Zu Adenauers Zeiten strebte die CDU noch einen Sozialstaat an und verwirklichte den auch grösstenteils (kath. Soziallehre, Nell-Breuning). Die Zustimmung war überwältigend mit Wahlergebnissen von bis zu 57 % für die CDU.

Heute jedoch herrscht immer mehr allgemeine Unzufriedenheit, vor allem wegen Niedriglohn, Befristung, Sozialabbau bei den Sicherungssystemen (Rente, Arbeitslosenversicherung). Auch das Steuersystem ist mit der mangelnden Berücksichtung von Kindern zu Gunsten von kinderlosen Verheirateten nicht mehr zeitgemäss. Die Beamten sind gegenüber dem Niedriglohnsektor total überbezahlt mit ihren fetten Pensionen verglichen mit den Minirenten. Die Schere klafft immer weiter auseinander!

Gerade heute abend in einer WDR-Live-Sendung über das Thema hörte man eigentlich nur unzufriedene Stimmen über genau diese Punkte!

Ich weiss nicht, für mein Gefühl ist das Land kurz vor bundesweiten Protesten. Jedenfalls wird wohl die Mehrheit diese kalte neoliberale Politik wohl so in Zukunft nicht weiter unterstützen.

Allerdings fehlt offenbar eine politische Kraft, die wieder so einen Adenauer-Kurs fahren will. Die SPD ist einerseits Lobbyisten-hörig und macht andererseits nur dirigistische Massnahmen aus der Küche des zentralgelenkten Sozialismus wie Mietpreisbremse, Mindeslohn und Grundrente, statt die Problem systemkonform zu lösen.

Die Grünen sind vor allem eine Themen Partei und ansonsten ziemlich indifferent und wohl ebenfall den Lobbyisten zugeneigt.

Die Linkspartei ist, wenn man mal von Wagenknecht und Lafontaine absieht, teilweise in ihren Ansätzen noch mehr dem zentralgesteuerten dirigistischen Sozialismus zugeneigt als die SPD.

Das bedeutet, wir brauchen irgendwie eine Partei, die diese Politik der Angebotspolitik bekämpft zugunsten einer Rückkehr in den alten, verlorenen Sozialstaat Adenauerscher Prägung.

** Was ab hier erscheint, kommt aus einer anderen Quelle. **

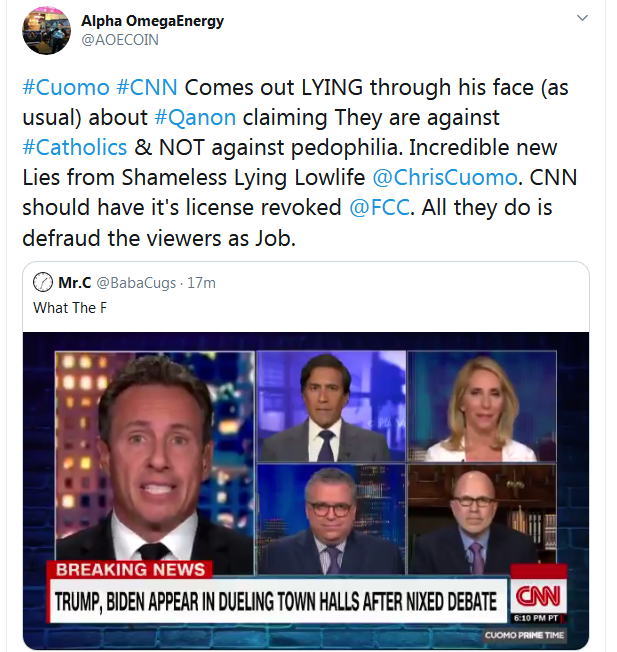The width and height of the screenshot is (617, 652).
Task: Follow the #Qanon hashtag link
Action: pyautogui.click(x=195, y=117)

http://mediathek.daserste.de/ttt-titel-thesen-temperamente/Soziale-Ungleichheit-als-Gefahr-f%C3%BCr-die-/Video?bcastId=431902&documentId=57587528

  • Ich empfinde den Ausdruck "soziale Gerechtigkeit" geradezu als Verballhornung und als völlig ungeeigneten linken Kampfbegriff. "Gerechtigkeit" selbst ist schon schwer zu definieren, aber "soziale Gerechtigkeit" missbraucht diesen Grundgedanken für Ideen der Umverteilung und Enteignung. Daran kann ich wenig "Gerechtes" entdecken.
  • Die Frage sollte eher sein, wie gering die Spreizung des Wohlstands einer Gesellschaft sein sollte, um Zusammenhalt und Frieden zu gewährleisten. Die Folgefrage ist dann natürlich, wie man den Wohlstand erhöhen kann und was Wohlstand innerhalb einer bestimmten Gesellschaft überhaupt ist.
  • Entscheidend für den Zusammenhalt sind zudem neben Wohlstand vor allem ähnliche kulturelle, zum Teil auch religiöse Werte und gemeinsame Ziele. So verbindet z.B. ein gemeinsamer Feind auch widerstrebende Teile einer Gesellschaft, ebenso wie gemeinsame Religion, die intensiv ausgeübt wird.
  • In bezug auf die deutsche Gesellschaft sehe ich das Hauptproblem im Prekariat, in der der Unterschicht. Hier mangelt es nicht primär an Wohlstand, sondern ursächlich an Bildung und Ausbildung, Sprachherrschung und gewissermaßen Chancen. Wäre Sprache und Bildung gegeben, würde sich der Rest von alleine erledigen. Wir müssen Ghettoisierung und Nebengesellschaften vermeiden, das ist wichtig. Soziale Gerechtigkeit ist dafür der völlig falsche Ausdruck.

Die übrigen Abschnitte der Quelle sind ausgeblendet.